In her new book, The Jane Austen Guide to Happily Ever After (Regnery Publishing, 2012), Elizabeth Kantor provides some answers. She writes, “Of course it’s no secret that modern mating rituals have gone badly wrong.” And indeed they have: the number of cohabitating couples has doubled in the past twenty years, and the marriage rate has dropped precipitously. Many singles find themselves on a path to lifelong singlehood, not necessarily by choice. And even within relationships, time-honored ideals---like fidelity—increasingly fall by the wayside. (A recent Match.com survey found that only 62% of men believe that sexual fidelity is a “must have” in a relationship. In comparison, 80% of women say fidelity is a must for a successful relationship.)
Happily Ever After offers a thought-provoking, encouraging, and often witty take on what’s wrong with today’s dating patterns. Even better, Kantor draws on the wisdom and insights of Jane Austen’s heroines to mark out a confident path for young women who want a good man and a relationship that will deliver a lifetime of happiness—and love—in marriage.
Kantor asks, "What is it that Jane Austen heroines do (that we’re not doing) that makes really satisfying happy endings possible for them, and not so likely for us?"
The author’s interpretation of Jane Austen—whose old, romantic novels became modern box office hits--suggests a model for young women who want lasting, happy relationships. Modern-day Jane Austen “heroines” should cultivate “true elegance” instead of “hotness,” demand love without humiliation, develop competence about men, respect their own female psychology, and take relationships seriously.

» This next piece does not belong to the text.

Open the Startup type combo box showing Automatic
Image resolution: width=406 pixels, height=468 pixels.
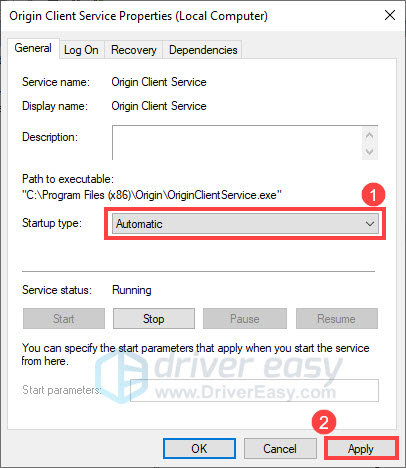tap(245, 224)
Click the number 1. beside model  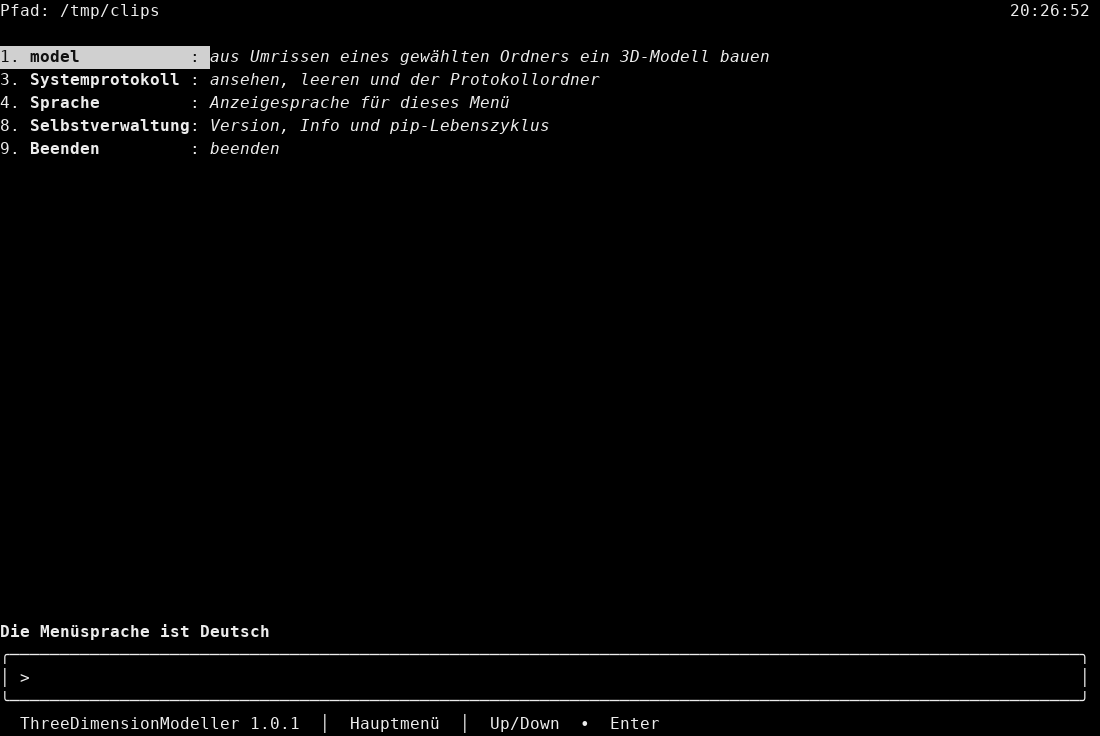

How to Save Your Family: Share Happily Ever After
Today’s singles often seem clueless about what makes a relationship work or even what they should hope it will include. And for women, it’s even more confusing. Feminist thought urges women to plan their futures with a single-minded career focus, leaving little room for men, marriage, and children. Young women may fall into the trap of pursuing personal autonomy and career success with little thought about relationships, marriage, and family—until they find themselves lonely and alone.
Kantor resists the notion that a Jane Austen-style approach to relationships requires “a life of pre-feminist misery and oppression.” But she stresses that it’s reasonable for women to “spend significant intellectual and emotional capital on our relationships—but in the right way, not the wrong way.”
What’s the right way? Neither romantic illusions, nor Victorian repression, nor modern cynicism. Instead, Kantor writes, women need to understand the real meaning of love and happiness—and settle for nothing less.
Sprinkled throughout the book are “Tips” for “Janeites,” little nuggets of good advice, like these:
-“Stop making the same old bad choices about men before those choices ‘fix’ your character, freezing you into habits you may not be able to break out of.”
-“Drama is not the same thing as love.” (Who really wants a Kardashian-style relationship?)
-“Keep your distance, not to increase his love by suspense—but so you can make up your mind about a man while you can still see him clearly.” (An important point for a generation that too easily moves from the bar to the bedroom to sharing an apartment.)
At the end of each chapter, Kantor frames questions to help readers assess their own relationships. In easy to read bullet points, she helps women probe the strengths and weaknesses of their current relationships. And in true Jane Austen style, she urges them to have the boldness to “arrange their own marriages”—to choose wisely and decide fearlessly if a relationship is likely to secure a happy future.
And the Jane Austen promise? That love and happiness go together: women can live “happily ever after” marriages if they recognize, expect, and pursue true love.
ShareThe Jane Austen Guide to Happily Ever After with your daughters – and all the single women you know.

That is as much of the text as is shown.